↓↓↓
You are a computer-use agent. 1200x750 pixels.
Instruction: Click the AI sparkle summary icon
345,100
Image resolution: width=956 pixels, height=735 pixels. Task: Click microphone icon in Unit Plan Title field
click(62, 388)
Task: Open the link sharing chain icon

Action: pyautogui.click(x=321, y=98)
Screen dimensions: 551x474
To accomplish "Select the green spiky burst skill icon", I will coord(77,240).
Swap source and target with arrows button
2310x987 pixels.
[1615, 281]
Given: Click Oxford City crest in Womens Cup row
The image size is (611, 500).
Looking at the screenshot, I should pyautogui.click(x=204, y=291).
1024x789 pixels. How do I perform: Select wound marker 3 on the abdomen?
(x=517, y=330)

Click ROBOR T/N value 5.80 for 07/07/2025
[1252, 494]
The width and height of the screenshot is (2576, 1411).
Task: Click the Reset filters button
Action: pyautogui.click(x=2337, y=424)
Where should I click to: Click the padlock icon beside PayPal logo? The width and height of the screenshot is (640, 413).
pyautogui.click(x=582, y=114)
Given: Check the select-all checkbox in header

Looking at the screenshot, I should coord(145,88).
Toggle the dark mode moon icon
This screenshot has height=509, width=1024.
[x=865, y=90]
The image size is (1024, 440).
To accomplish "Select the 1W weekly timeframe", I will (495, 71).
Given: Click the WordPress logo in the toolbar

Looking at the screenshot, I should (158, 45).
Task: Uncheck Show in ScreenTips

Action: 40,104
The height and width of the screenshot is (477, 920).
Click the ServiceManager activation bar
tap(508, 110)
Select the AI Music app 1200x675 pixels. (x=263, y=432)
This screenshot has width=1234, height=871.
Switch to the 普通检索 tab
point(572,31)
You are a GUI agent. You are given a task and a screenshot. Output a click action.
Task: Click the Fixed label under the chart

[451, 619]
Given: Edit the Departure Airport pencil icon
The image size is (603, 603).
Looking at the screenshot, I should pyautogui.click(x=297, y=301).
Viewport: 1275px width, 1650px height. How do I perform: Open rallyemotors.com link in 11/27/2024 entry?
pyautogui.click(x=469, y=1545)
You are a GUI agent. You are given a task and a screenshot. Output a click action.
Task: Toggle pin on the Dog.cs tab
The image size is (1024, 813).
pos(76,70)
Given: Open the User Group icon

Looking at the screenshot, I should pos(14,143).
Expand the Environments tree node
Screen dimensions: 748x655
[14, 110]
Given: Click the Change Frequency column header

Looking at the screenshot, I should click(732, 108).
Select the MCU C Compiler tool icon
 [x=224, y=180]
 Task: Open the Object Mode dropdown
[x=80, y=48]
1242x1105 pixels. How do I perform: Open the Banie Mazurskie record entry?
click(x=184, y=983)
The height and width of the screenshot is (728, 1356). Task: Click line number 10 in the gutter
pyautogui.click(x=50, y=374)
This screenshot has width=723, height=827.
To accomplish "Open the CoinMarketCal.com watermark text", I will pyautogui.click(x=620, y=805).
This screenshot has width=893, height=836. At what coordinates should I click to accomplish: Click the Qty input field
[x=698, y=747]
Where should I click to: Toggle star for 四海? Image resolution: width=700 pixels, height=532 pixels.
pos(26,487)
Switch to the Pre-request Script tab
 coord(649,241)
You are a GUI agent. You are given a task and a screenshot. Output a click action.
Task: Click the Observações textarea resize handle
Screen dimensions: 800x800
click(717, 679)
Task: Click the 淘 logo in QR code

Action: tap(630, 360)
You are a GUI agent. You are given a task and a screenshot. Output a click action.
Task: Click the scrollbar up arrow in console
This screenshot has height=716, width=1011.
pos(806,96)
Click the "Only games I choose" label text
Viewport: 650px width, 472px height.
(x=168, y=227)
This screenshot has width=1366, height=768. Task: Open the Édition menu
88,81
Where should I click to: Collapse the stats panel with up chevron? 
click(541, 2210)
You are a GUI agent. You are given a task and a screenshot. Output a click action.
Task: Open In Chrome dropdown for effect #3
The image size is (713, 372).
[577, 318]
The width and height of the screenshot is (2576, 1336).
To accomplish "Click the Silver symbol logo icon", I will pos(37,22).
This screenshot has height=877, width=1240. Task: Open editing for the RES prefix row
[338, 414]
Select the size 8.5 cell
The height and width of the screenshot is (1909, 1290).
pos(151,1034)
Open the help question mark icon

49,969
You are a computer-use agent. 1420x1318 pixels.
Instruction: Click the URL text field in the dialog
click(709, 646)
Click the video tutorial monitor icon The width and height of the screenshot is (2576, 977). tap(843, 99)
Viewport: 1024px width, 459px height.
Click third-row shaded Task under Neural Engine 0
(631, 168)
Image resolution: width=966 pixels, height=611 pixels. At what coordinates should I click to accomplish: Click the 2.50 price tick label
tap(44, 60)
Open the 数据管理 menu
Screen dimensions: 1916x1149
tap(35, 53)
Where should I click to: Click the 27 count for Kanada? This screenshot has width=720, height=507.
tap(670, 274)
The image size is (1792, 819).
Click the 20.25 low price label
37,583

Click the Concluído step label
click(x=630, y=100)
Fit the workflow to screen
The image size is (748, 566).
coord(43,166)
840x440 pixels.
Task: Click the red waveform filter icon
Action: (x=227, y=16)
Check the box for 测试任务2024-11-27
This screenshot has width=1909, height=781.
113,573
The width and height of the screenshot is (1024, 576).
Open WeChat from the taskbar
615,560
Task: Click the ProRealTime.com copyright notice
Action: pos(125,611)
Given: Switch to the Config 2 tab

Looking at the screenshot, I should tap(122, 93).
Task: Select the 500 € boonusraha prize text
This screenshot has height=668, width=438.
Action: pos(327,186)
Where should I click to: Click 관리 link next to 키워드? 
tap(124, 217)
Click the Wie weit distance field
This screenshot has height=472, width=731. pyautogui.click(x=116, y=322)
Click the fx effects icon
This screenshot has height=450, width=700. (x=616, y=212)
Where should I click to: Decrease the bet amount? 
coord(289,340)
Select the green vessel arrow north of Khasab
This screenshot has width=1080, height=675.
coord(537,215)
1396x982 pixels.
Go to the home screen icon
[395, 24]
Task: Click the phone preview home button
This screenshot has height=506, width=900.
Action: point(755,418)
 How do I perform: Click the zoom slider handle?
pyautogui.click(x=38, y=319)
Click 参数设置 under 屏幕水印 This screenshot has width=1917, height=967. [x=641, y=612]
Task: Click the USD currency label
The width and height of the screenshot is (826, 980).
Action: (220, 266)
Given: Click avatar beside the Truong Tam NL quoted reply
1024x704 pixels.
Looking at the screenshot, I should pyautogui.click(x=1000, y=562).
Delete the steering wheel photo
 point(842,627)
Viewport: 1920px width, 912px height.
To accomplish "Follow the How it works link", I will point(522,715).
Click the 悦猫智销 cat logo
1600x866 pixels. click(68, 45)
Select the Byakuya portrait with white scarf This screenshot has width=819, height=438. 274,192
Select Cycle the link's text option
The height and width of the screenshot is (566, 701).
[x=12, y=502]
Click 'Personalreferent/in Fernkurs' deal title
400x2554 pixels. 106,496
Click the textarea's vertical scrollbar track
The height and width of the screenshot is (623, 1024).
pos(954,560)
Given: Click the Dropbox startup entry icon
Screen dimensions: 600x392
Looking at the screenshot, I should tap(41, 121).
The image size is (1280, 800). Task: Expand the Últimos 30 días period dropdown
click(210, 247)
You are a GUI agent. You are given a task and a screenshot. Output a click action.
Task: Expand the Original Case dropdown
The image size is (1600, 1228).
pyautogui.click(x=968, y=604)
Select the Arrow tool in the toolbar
↑↑↑
◆ **Problem**: Where a line above holds the word "textarea", copy it.

◆ **Written response**:
Task: Click the Observações textarea resize handle
Click the textarea's vertical scrollbar track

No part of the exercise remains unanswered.